- Born: Sidney Lawler May 5, 1902 Russellville, Alabama, United States
- Died: April 6, 1959 (aged 56) New York City, United States
- Occupations: Actor; producer;
- Years active: 1929–1959

= Anderson Lawler =

American actor (1902–1959)

Anderson Lawler (born Sidney Lawler; May 5, 1902 – April 6, 1959) was an American actor and producer in film and theatre who had a career lasting from the 1920s through the 1950s. He began on Broadway before moving to featured and supporting roles in Hollywood over a ten-year career at the very beginning of the sound film era. After the end of his acting career, Lawler moved to the production end of the film industry as well as becoming a producer of legitimate theater in the late 1940s and 1950s.

==Early life==
Lawler was born Sidney Lawler on May 5, 1902, in Russellville, Alabama. Prior to 1927, Lawler moved to New York City and changed his professional name to Anderson Lawler.

==Career==
In 1927 he had a featured role in the Broadway production Her First Affaire, which premiered at the Nora Bayes Theatre in August 1927. In 1929 he moved to Los Angeles, where he began his career in the film industry. His first role was in 1929's River of Romance. While in Hollywood, he appeared in almost thirty films during this time, mostly in supporting roles, before moving behind the scenes in 1939. Aside from his professional career, he was also popular with many Hollywood actors, including William Haines, George Cukor, Gary Cooper, and Katharine Hepburn.

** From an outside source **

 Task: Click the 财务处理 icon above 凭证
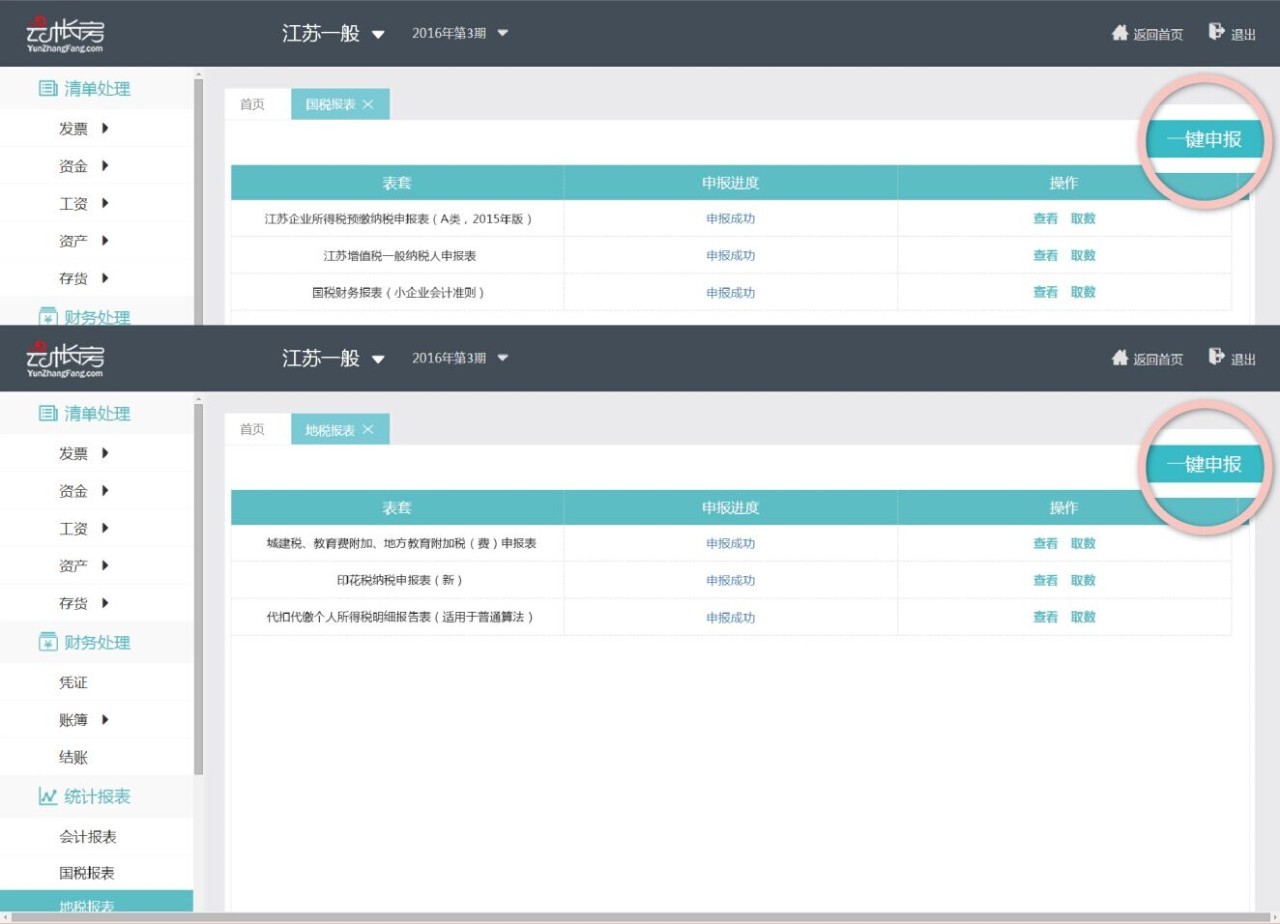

Lawler produced the 1946 film Somewhere in the Night, which was directed by Joseph L. Mankiewicz and starred John Hodiak, Nancy Guild, and Lloyd Nolan. Lee Strasberg adapted the screenplay and was an assistant director on the project. Shortly after this, both Lawler and Strasberg were transferred to the New York office of Twentieth Century-Fox. Lawler and Strasberg had a close friendship, Lawler becoming the godfather of Strasberg's daughter, Susan Strasberg. In New York, Lawler worked in Fox's talent department, but he also began a second career as a producer of legitimate theater. At least one of those plays, Oh Men, Oh Women, would be turned into a film by Fox in 1957.

==Personal life and death==
Lawler was gay, although he was frequently linked with women. In 1935, he accompanied Kay Francis on a trip to Europe, ostensibly sent by the studios to keep her out of trouble. At one point, Walter Winchell started a rumor that the two were engaged.

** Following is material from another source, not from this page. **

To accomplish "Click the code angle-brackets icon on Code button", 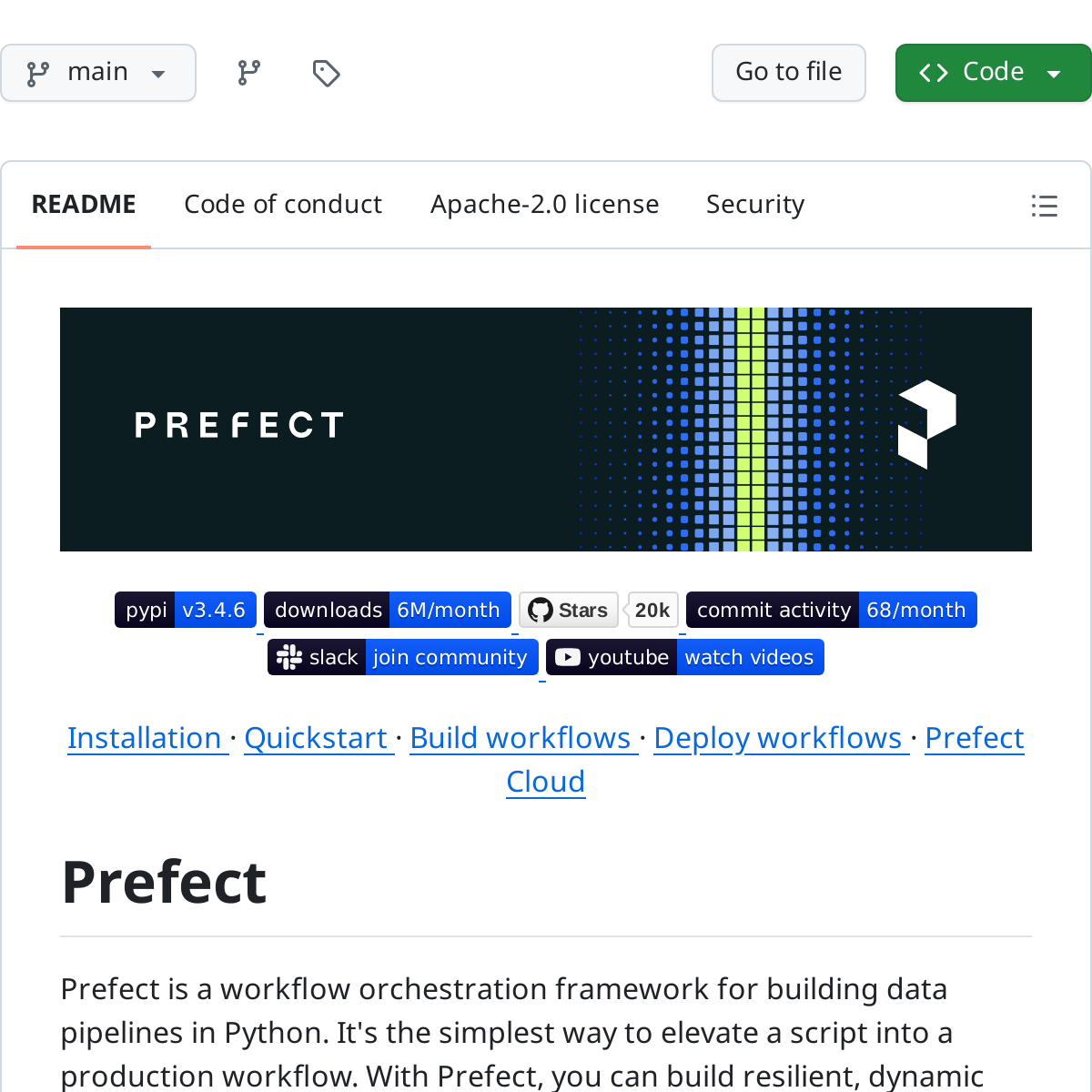I will point(932,72).
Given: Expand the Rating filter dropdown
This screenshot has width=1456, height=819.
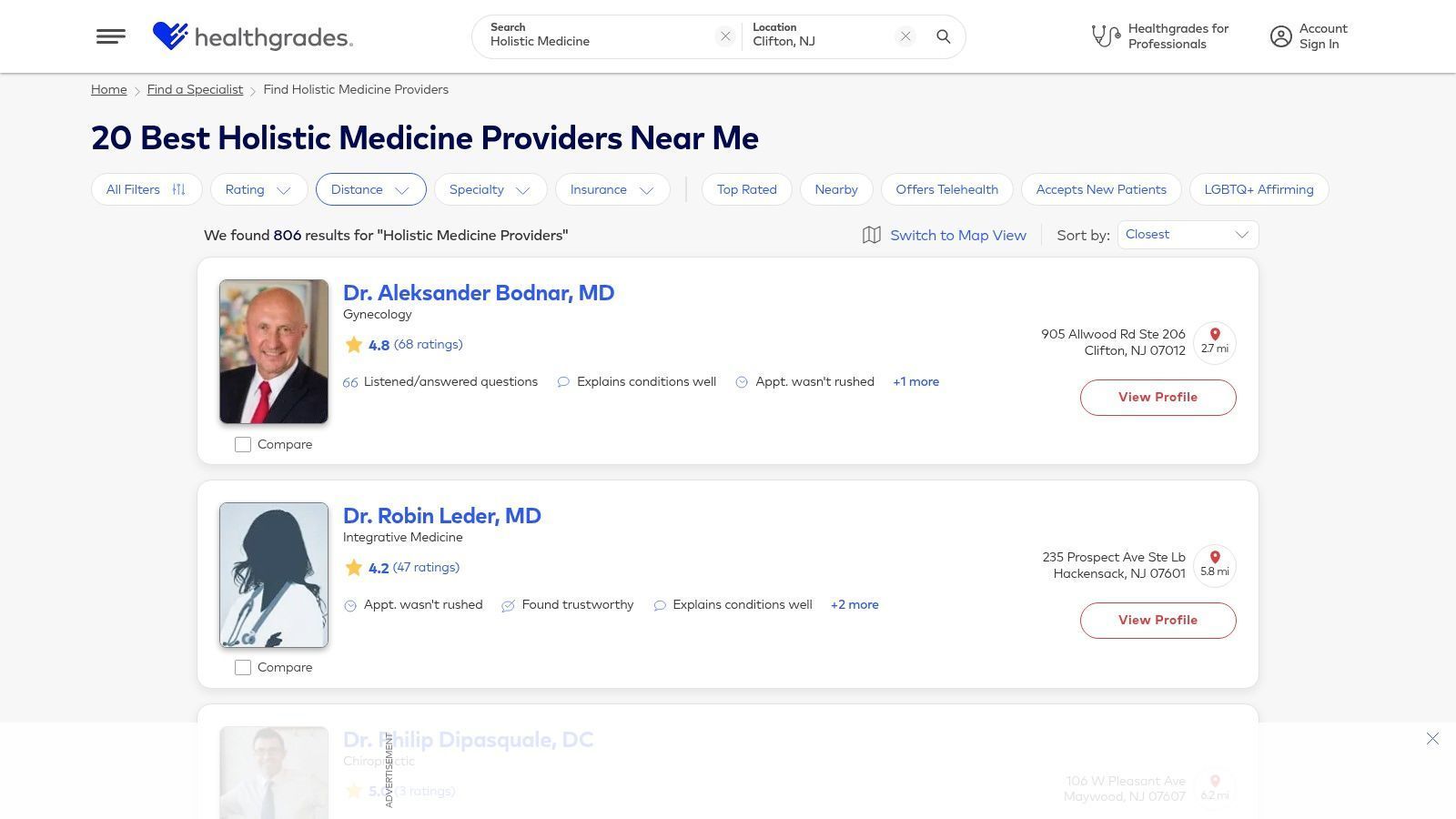Looking at the screenshot, I should pos(258,189).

Lawler purchased Donald L. Linder's house in West Hollywood, California, designed in the Streamline Moderne style by architect Edward B. Rust. When he moved to New York City, he rented it to actors Orson Welles and Rita Hayworth.

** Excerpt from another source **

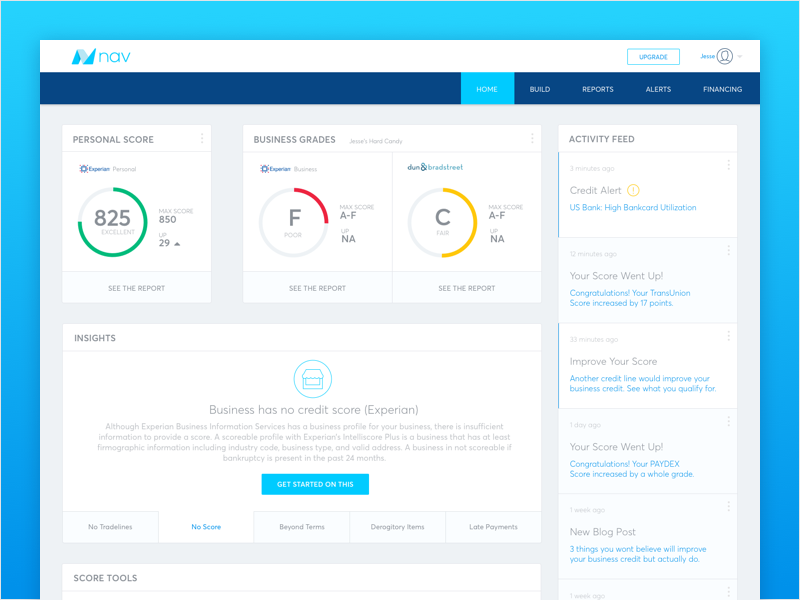This screenshot has width=800, height=600.
Task: Open the Business Grades card options menu icon
Action: point(531,138)
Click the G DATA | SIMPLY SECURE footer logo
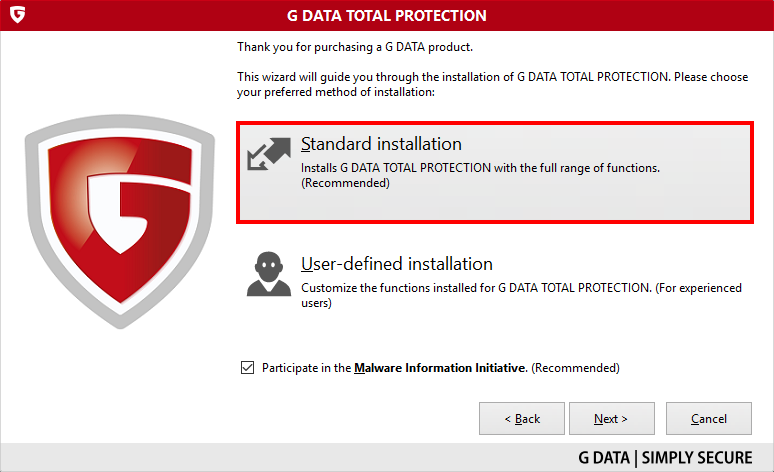This screenshot has width=774, height=472. pos(665,458)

On April 6, 1959, Lawler died unexpectedly from a heart attack.

==Filmography==

(Per AFI database)

- Half Marriage (1929)
- River of Romance (1929)
- A Lady to Love (1930)
- Only Saps Work (1930)
- Girls About Town (1931)
- American Madness (1932)
- Hollywood Speaks (1932)
- Let's Fall in Love (1933)
- Ace of Aces (1933)
- The Cheyenne Kid (1933)
- Beloved (1934)
- The Man Who Reclaimed His Head (1934)
- Let's Talk It Over (1934)
- Riptide (1934)
- Public Hero No. 1 (1935)
- The Return of Sophie Lang (1936)
- The Adventurous Blonde (1937)
- Confession (1937)
- Back in Circulation (1937)
- Empty Holsters (1937)
- Fly-Away Baby (1937)
- Alcatraz Island (1937)
- Accidents Will Happen (1938)
- Heart of the North (1938)
- The Invisible Menace (1938)
- Daredevil Drivers (1938)
- Mystery House (1938)
- Over the Wall (1938)
- Torchy Blane in Chinatown (1939)
- Somewhere in the Night (1946)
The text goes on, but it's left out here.